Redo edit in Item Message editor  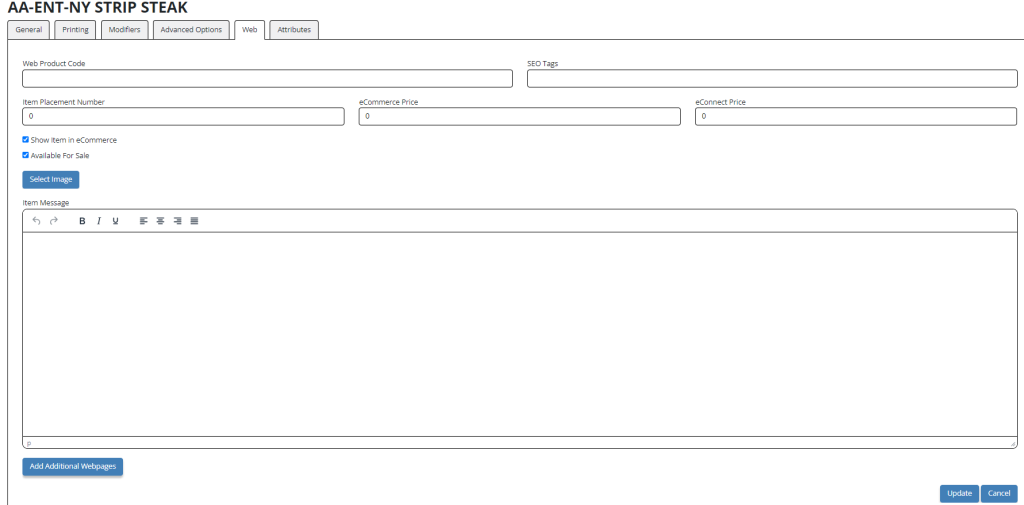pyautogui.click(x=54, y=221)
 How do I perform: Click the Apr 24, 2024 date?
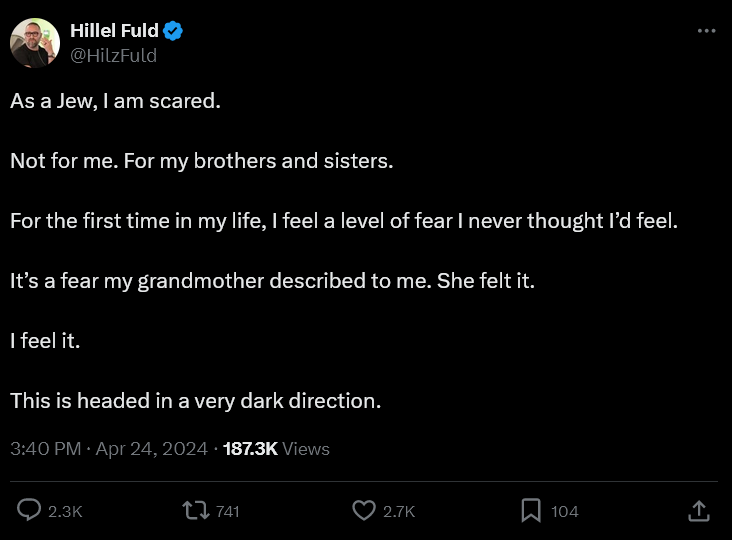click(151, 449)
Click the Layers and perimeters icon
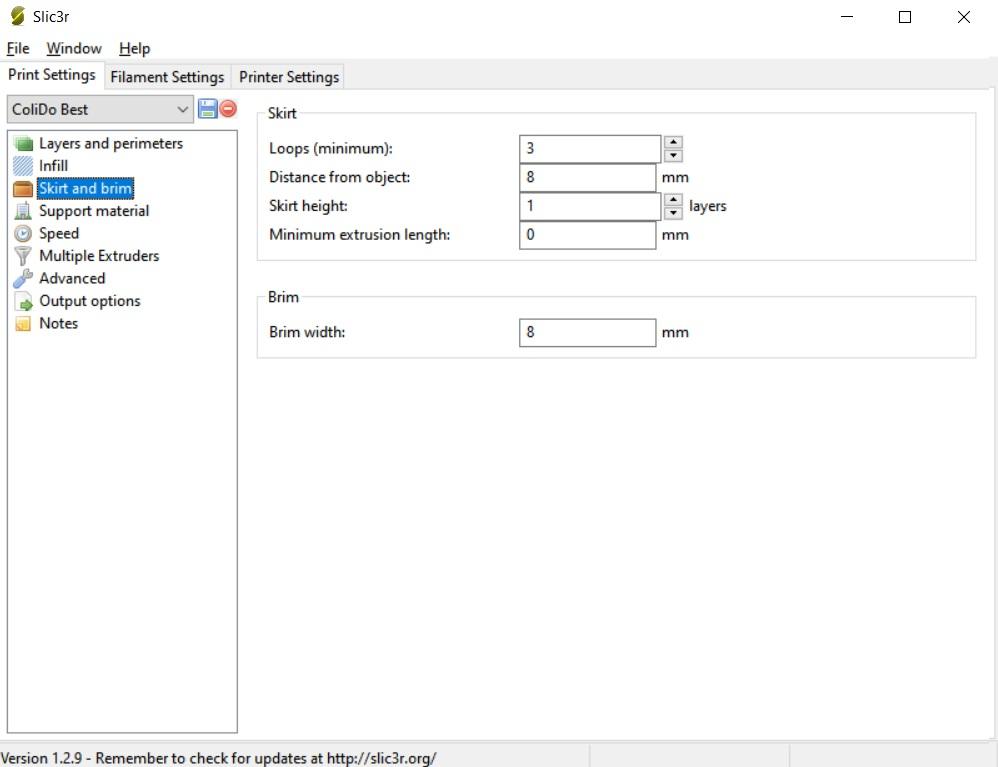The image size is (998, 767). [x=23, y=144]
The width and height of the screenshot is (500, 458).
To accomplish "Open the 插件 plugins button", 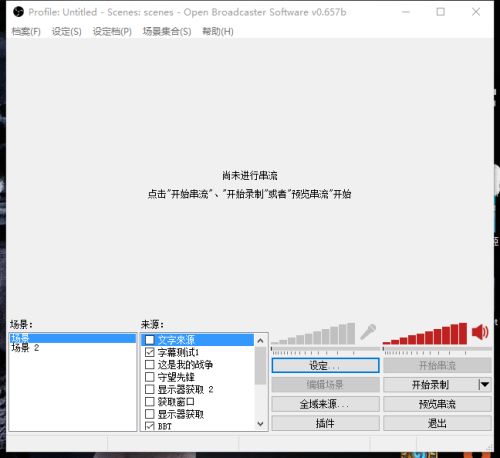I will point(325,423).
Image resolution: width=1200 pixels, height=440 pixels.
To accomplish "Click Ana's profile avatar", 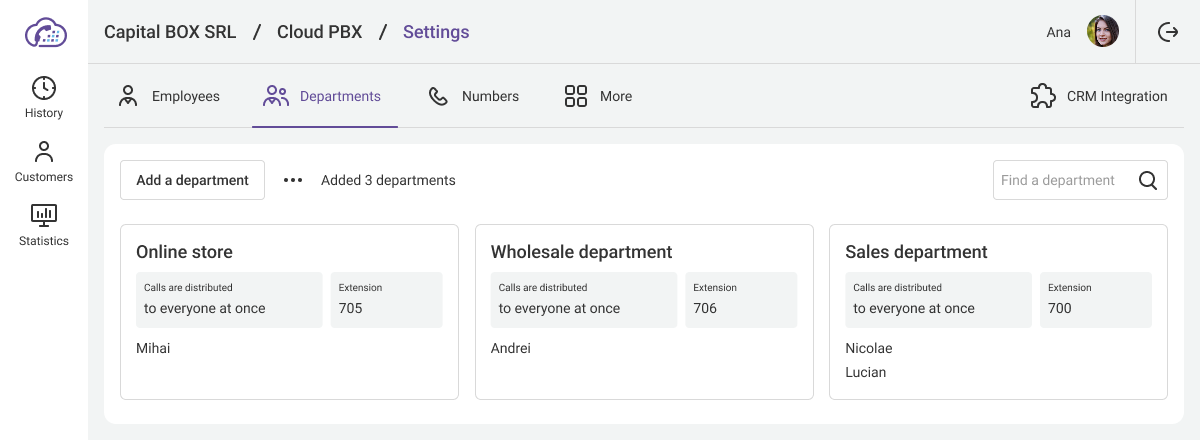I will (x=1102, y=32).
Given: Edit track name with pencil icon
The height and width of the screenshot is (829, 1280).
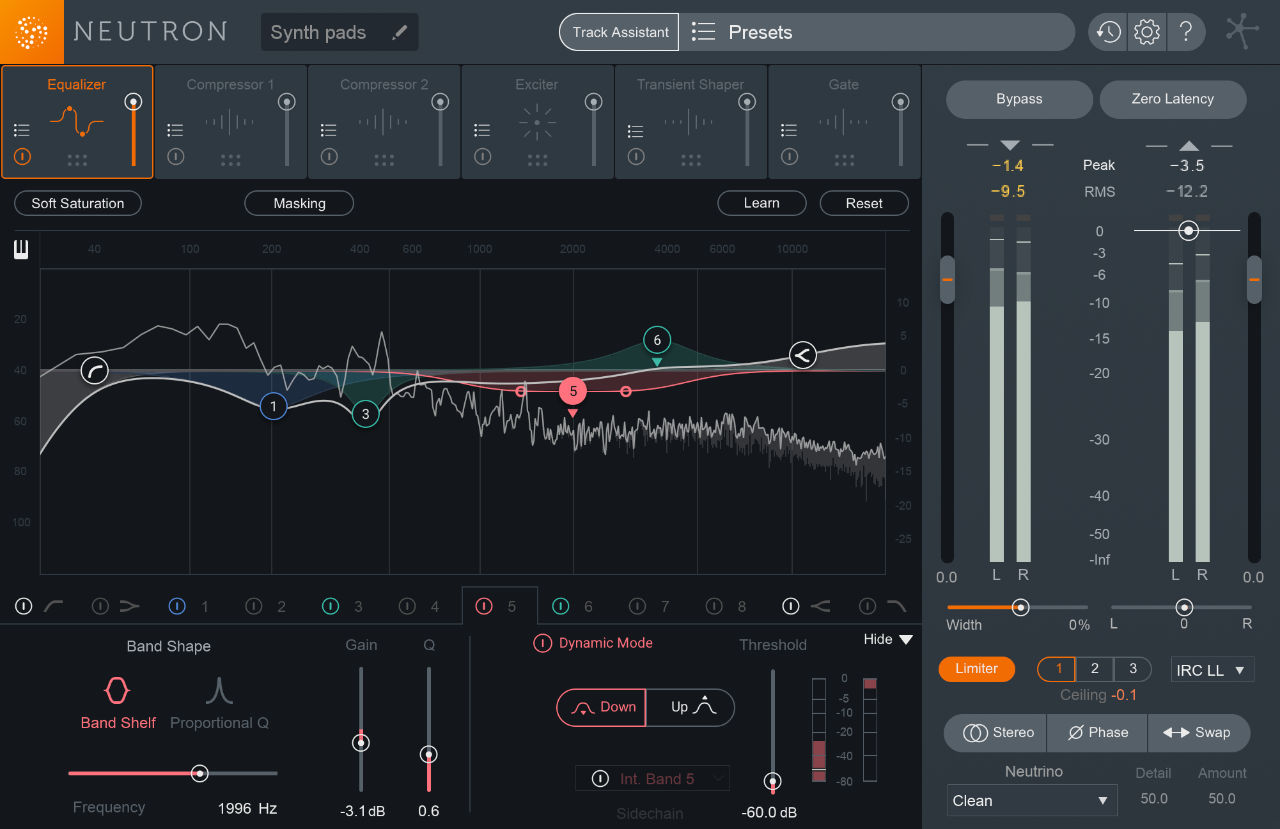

******

**Work to complete:**
Take from the listing above each line containing "height".

**Exercise answer:**
The width and height of the screenshot is (500, 458).
Image resolution: width=1200 pixels, height=440 pixels.
The height and width of the screenshot is (829, 1280).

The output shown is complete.